# Texto del ejercicio
★ ★ ★ ★ ★ ★ ★

IGNACIO CAMACHO-ABC
La jauría de la que Huerta se siente víctima la han azuzado durante mucho tiempo sus flamantes colegas de Gobierno
LA clave es el rasero. Màxim Huerta se ha pillado los dedos en una puerta que él no había abierto, pero cuyos goznes comprometen con su inesperado giro la credibilidad de este Gobierno. La hipersusceptibilidad social ha elevado el listón de la ejemplaridad política a un grado extremo, a una suerte de histeria colectiva que ajusta cuentas a base de linchamientos. Lo que ha expulsado al efímero ministro de Cultura del tren al que acababa de subirse no ha sido la probable incompetencia de sus méritos, sino el clima de recelo, la inquisitorial atmósfera de cacería moral implantada para eliminar a los adversarios por cualquier método. Pero esa jauría de la que se siente víctima la han azuzado durante mucho tiempo sus recientes compañeros.
La Justicia ha sentenciado que Huerta cometió fraude aunque no ocultó sus ingresos, como hizo Monedero. Lo que intentó, como otros muchos contribuyentes, fue rebajar sus impuestos. Hace diez o doce años era frecuente que los asesores fiscales indujesen a sus clientes –«eres tonto, estás regalando dinero»– a crear sociedades limitadas como pantalla para tributar menos. Sucedió con muchos profesionales autónomos: abogados, médicos, periodistas, arquitectos. Era un sistema de riesgo pero funcionó con cierta tolerancia hasta que de repente, primero bajo el Gobierno de Zapatero y luego con el de Rajoy, Hacienda cambió de criterio. Hubo muchas inspecciones. Huerta recibió una, que apreció en sus liquidaciones un exceso de ingeniería fiscal, y fue sancionado por ello. Recurrió y perdió el pleito. Con el añadido de que los jueces lo acusaron de mala fe, con un juicio de intenciones que se ha puesto de moda entre las togas, y esa coletilla lo inhabilita para ocupar un ministerio.

★ ★ ★ ★ ★ ★ ★

# Datos registrados
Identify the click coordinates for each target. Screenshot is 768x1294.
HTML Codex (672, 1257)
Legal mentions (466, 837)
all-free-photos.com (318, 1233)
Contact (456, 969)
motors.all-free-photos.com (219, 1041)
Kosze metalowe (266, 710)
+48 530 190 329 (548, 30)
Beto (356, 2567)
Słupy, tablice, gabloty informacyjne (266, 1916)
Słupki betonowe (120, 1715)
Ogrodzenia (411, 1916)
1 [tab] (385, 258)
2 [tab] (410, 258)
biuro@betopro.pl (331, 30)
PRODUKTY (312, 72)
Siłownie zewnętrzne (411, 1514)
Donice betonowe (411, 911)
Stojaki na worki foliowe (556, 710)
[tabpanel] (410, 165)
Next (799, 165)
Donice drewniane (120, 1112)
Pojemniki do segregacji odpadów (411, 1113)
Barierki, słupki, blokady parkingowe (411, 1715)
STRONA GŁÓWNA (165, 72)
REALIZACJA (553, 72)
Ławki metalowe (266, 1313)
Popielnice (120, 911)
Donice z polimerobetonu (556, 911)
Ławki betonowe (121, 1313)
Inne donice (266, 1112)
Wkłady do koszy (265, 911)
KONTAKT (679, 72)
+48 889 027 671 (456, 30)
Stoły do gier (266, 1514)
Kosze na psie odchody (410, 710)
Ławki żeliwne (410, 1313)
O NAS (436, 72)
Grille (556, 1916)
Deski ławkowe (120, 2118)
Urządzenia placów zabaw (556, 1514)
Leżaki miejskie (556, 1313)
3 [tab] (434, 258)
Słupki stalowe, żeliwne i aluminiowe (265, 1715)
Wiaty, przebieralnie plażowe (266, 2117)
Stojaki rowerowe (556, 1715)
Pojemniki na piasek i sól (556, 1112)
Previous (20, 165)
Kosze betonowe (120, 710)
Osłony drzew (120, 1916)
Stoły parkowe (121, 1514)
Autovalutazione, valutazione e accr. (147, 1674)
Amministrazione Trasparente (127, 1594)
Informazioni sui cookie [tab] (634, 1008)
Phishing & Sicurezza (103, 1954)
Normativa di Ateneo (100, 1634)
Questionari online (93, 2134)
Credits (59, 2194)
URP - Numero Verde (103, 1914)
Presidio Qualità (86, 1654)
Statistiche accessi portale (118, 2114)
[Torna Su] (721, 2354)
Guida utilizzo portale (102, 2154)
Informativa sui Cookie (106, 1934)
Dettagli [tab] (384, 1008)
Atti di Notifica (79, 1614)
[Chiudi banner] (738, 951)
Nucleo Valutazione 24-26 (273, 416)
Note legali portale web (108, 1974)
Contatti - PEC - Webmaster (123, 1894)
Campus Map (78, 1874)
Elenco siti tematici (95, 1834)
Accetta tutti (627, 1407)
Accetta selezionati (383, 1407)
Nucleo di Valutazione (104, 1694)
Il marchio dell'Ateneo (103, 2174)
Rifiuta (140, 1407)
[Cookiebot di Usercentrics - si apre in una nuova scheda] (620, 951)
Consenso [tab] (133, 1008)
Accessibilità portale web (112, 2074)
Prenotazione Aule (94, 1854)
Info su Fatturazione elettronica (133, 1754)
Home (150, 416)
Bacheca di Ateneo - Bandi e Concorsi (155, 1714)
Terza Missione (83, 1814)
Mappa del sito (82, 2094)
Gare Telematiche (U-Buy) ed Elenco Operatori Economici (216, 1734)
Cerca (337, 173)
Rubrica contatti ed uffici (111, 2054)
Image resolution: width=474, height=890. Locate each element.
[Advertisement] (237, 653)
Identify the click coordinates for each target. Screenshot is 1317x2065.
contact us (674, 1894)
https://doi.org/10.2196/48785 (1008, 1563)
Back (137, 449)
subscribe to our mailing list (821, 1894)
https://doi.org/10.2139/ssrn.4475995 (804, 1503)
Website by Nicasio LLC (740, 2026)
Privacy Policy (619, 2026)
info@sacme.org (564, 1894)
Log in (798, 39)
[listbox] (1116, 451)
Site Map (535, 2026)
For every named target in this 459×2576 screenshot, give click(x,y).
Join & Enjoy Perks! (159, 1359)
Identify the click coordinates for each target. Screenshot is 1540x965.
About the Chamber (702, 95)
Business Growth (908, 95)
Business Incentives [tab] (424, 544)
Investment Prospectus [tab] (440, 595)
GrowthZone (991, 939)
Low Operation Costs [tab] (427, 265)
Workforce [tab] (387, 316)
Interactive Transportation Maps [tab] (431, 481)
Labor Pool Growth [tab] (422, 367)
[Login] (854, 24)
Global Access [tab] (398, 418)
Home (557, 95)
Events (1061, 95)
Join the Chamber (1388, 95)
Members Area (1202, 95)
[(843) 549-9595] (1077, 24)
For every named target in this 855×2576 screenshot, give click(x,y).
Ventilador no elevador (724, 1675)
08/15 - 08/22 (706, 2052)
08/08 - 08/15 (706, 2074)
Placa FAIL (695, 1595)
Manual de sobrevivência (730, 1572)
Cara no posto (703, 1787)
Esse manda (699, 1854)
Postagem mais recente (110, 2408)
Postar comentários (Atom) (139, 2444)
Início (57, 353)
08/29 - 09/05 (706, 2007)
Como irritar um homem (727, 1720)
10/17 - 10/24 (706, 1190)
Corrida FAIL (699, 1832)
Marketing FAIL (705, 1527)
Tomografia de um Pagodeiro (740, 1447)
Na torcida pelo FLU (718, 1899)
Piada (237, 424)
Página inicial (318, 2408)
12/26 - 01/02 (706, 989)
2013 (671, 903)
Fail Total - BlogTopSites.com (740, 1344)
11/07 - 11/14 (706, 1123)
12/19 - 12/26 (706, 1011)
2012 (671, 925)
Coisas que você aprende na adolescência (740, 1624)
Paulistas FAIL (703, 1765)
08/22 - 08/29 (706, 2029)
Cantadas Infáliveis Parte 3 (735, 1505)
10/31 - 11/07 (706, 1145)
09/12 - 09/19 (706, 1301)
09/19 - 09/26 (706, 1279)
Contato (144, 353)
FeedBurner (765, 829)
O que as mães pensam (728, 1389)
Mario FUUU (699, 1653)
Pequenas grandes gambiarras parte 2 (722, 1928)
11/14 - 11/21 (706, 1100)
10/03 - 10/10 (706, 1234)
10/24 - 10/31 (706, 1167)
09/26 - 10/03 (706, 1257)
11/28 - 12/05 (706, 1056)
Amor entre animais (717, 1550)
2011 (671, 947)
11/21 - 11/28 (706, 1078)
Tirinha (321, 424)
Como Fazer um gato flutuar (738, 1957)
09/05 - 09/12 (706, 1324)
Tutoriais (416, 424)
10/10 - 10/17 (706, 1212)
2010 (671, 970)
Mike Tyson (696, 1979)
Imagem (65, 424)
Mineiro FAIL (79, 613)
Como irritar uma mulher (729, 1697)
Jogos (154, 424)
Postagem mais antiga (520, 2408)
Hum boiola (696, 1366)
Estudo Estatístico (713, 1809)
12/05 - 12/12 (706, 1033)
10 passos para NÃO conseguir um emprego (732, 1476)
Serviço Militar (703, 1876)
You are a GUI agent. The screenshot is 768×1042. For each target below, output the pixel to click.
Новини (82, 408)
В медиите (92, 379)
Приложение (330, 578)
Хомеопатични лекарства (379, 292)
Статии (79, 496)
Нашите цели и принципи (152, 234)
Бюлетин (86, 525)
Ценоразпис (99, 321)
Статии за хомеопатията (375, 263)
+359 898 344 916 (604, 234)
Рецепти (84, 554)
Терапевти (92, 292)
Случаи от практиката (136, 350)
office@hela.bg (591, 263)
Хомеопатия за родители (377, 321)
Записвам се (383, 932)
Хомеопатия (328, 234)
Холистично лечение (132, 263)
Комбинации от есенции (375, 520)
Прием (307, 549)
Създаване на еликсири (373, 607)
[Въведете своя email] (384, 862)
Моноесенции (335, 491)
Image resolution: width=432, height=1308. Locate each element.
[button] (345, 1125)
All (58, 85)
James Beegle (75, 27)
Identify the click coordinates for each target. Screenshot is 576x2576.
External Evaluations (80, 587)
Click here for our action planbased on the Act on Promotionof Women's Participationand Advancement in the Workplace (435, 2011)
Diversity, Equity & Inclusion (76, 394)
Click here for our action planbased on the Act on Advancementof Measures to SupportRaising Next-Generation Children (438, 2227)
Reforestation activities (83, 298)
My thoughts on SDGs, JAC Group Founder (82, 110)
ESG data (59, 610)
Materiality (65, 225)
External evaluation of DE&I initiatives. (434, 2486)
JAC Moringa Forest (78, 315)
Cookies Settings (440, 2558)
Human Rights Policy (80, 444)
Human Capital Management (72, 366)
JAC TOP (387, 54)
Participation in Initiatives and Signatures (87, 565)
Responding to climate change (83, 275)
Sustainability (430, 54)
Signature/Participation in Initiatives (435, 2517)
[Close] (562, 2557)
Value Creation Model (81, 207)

★ ★ ★ ★ ★ ★ ★

# Consigna del ejercicio
Retoma el texto sobre el caso de Màxim Huerta a partir de su última oración y continúalo.

# Respuesta
Eso y el discurso dominante, enarbolado con fiereza, entre otros, por Pedro Sánchez. El embudo de moralina aplicado a los rivales para liquidarlos excitando la irritación de la calle. La izquierda ha quedado presa de sus reproches altisonantes, de su apropiación monopolística de la decencia, de la furia con que ha declarado incompatible la honestidad con hechos tan normales como comprarse un chalé o sostener con la Agencia Tributaria diferencias contables. Del complejo de superioridad con que se ha arrogado la facultad omnipotente de estigmatizar al discrepante. De la demagogia con que ha convertido a «la Gente» airada en una suerte de nuevo dios justiciero e implacable. Esa conciencia de supremacía ética ha rebotado ahora contra el «Gobierno bonito», tan autosatisfecho y rutilante, causándole en menos de una semana la primera mancha en el traje.
Quizá el ministro más breve de la democracia no fuese el hombre idóneo para el cargo. Lo demuestra la desconfianza sobre la política que cuando era un ciudadano corriente expresaba con tono espontáneo. Pero esas opiniones cuestionan, más que su propia aptitud, el tino de quien lo ha nombrado.